Dünyayı bir sahne olarak düşünürsek, insanlarda bu sahnenin birer oyuncusudur.Girerler ve çıkarlar... Önemli olan bu oyunda gerçekleri savunup fark yaratmak ve hoşgörülü olmaktır. Sonuçta asıl mesele oyuna nasıl başlanıldığı değil, nasıl bitirildiğidir.Mevlana “Ben insanların ayıplarını gören gözlerimi kör ettim. Sen de onlara benim gibi iyi gözle bak.” Diyerek bu anlamda gereken mesajı vermiştir.
Terör, kin ve nefret de sahnelenen hayat oyununun yedek oyuncularıdır.

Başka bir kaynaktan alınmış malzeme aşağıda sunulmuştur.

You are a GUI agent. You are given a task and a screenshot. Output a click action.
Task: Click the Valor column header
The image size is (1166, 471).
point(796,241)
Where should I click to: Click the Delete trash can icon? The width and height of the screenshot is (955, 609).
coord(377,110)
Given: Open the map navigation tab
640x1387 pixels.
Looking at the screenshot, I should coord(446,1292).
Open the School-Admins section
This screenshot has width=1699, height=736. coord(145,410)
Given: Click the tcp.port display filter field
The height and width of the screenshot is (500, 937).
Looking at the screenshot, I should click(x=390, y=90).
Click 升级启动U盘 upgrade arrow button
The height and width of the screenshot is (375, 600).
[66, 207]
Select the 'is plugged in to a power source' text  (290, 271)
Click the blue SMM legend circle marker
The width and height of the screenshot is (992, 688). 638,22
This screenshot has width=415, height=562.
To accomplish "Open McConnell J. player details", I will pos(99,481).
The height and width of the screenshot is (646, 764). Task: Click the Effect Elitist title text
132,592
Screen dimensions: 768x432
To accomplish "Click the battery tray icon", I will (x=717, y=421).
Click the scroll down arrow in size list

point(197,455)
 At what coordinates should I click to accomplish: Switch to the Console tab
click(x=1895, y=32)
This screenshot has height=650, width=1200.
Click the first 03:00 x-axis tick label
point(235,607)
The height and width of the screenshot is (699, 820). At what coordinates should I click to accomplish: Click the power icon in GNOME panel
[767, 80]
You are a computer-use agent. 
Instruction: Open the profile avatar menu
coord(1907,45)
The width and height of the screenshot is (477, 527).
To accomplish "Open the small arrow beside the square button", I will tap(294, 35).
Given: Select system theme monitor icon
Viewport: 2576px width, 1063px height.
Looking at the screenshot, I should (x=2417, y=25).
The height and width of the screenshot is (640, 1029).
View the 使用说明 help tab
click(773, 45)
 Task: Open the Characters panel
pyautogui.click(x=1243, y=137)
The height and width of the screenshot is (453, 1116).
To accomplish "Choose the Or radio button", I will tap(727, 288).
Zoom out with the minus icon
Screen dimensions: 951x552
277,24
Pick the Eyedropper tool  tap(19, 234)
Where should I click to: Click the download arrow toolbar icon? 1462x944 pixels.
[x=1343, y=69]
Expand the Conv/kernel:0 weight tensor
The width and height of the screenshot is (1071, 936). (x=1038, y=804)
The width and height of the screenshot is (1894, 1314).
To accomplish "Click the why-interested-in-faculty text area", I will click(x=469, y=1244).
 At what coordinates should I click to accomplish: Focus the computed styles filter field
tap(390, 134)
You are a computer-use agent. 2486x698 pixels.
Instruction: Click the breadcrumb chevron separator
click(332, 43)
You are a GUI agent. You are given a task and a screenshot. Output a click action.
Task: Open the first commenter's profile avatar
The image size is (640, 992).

Yürekte hoşgörü, sevgi ve şefkat olmadığında sahaya çıkarlar ve kötülük yaparlar, herkese, her şeye. Einstein'ın dediği gibi; aptallara göre insanlar; ırk, cinsiyet, milliyet, yaş, statü, renk, din ve dil başta olmak üzere 8’den fazla kategoriye ayrılırlar. Halbuki olay bu kadar karmaşık değildir. İnsanlar sadece 2’ye ayrılırlar: İyi insanlar ve Kötü insanlar. Hoşgörüsü, sevgisi ve şefkati olmayanlar kötü insanlardır ve onlar terörden beslenirler, terörü beslerler...
Ülke olarak demokrasi, adalet ve barış ilkelerini hayata geçirme konusunda kararlı olmaya çalıştığımız şu günlerde kötü insanlar, İstanbul Beşiktaş’ta yine yaptı yapacaklarını. 44 vatandaşımızı katlettiler.Onlarcada yaralı.Bu vesileyle menfur terör saldırılarını kınıyorum, bu saldırılarda hayatını kaybeden vatandaşlarımıza Allah'tan rahmet, ailelerine ve sevenlerine başsağlığı, yaralı vatandaşlarımıza acil şifalar diliyorum. Ayrıca terörün her türlüsüne karşı, daha fazla yan yana durmanın, daha fazla dayanışma içinde olmanın ve farklılıklara hoşgörü ile yaklaşmamız gerektiğinin altını birkez daha çiziyorum.
Bu arada 17 Aralık günü, tüm dünyada sevgi ve hümanizm sloganı olarak kabul edilen ”Gel, gel,ne olursan ol yine gel!' diye insanoğluna seslenen Hz Mevlana'nın 743. Vuslat yıl dönümü. Saygıyla ve rahmetle anıyoruz.